Precarização do trabalho médico: assédio, sobrecarga e adoecimento mental

Precarização do trabalho médico: assédio, sobrecarga e adoecimento mental

Precarização do trabalho médico: assédio, sobrecarga e adoecimento mental

A relação entre precarização do trabalho e adoecimento mental é cada vez mais manifesta. Terceirizações excessivas, jornadas longas, baixos salários, multiplos vínculos, sobrecarga, insegurança no emprego, ausência de direitos, colocam uma pressão insuportável sobre os profissionais. Um em cada quatro médicos no brasil tem carga horária superior a 50 horas semanais, um terço tem vínculos temporários. No mundo, segundo a OIT divulgou em 2026, 840 mil pessoas morrem por ano devido a riscos psicossociais ligados ao trabalho.
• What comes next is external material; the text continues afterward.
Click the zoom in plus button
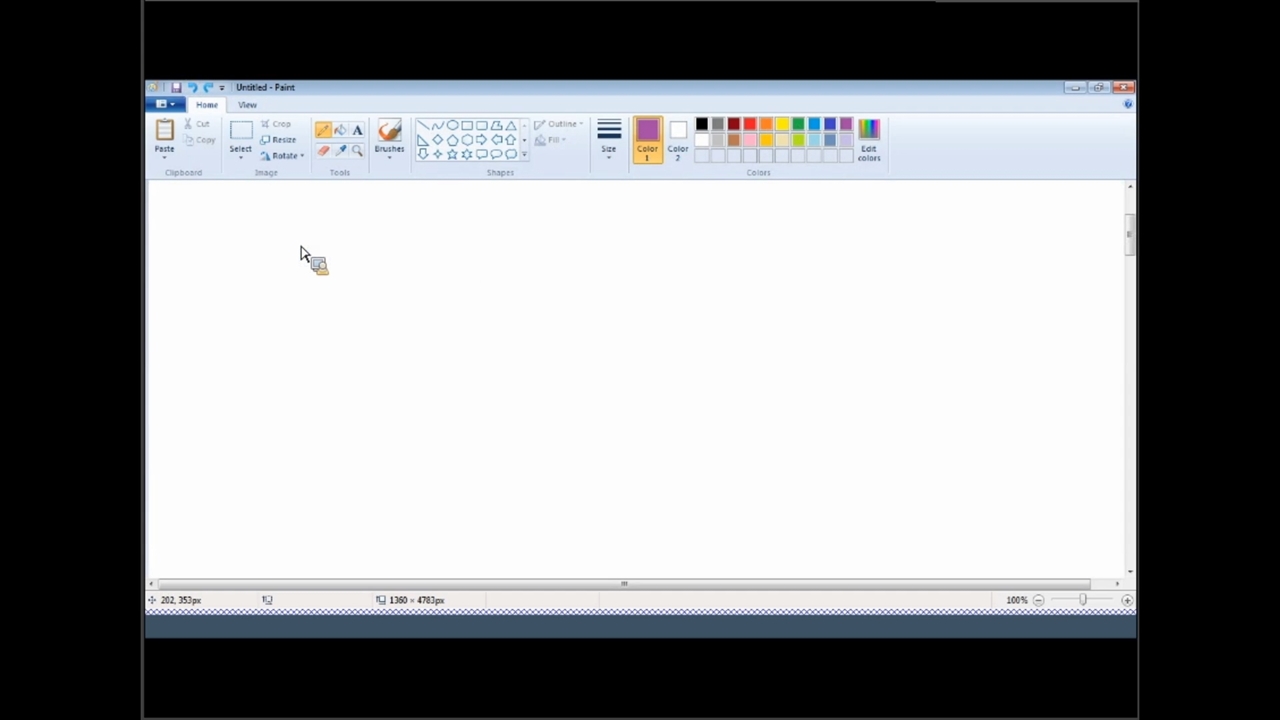The width and height of the screenshot is (1280, 720). point(1127,600)
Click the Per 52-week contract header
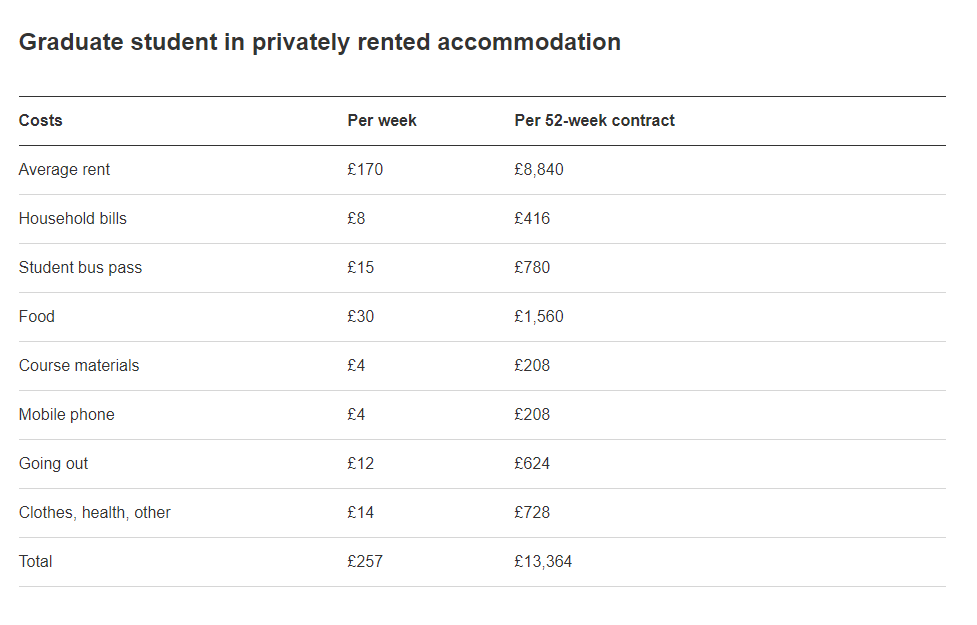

Aproximadamente 15% da população mundial economicamente ativa já possui transtorno mental relacionado ao trabalho. A terceirização, a fragmentação de vínculos, o trabalho por demanda e a perda da estabilidade geram ansiedade, sofrimento psíquico, sensação de descartabilidade e perda da identidade profissional. O adoecimento psíquico pela precarização vem se tornando questão central da saúde pública mundial.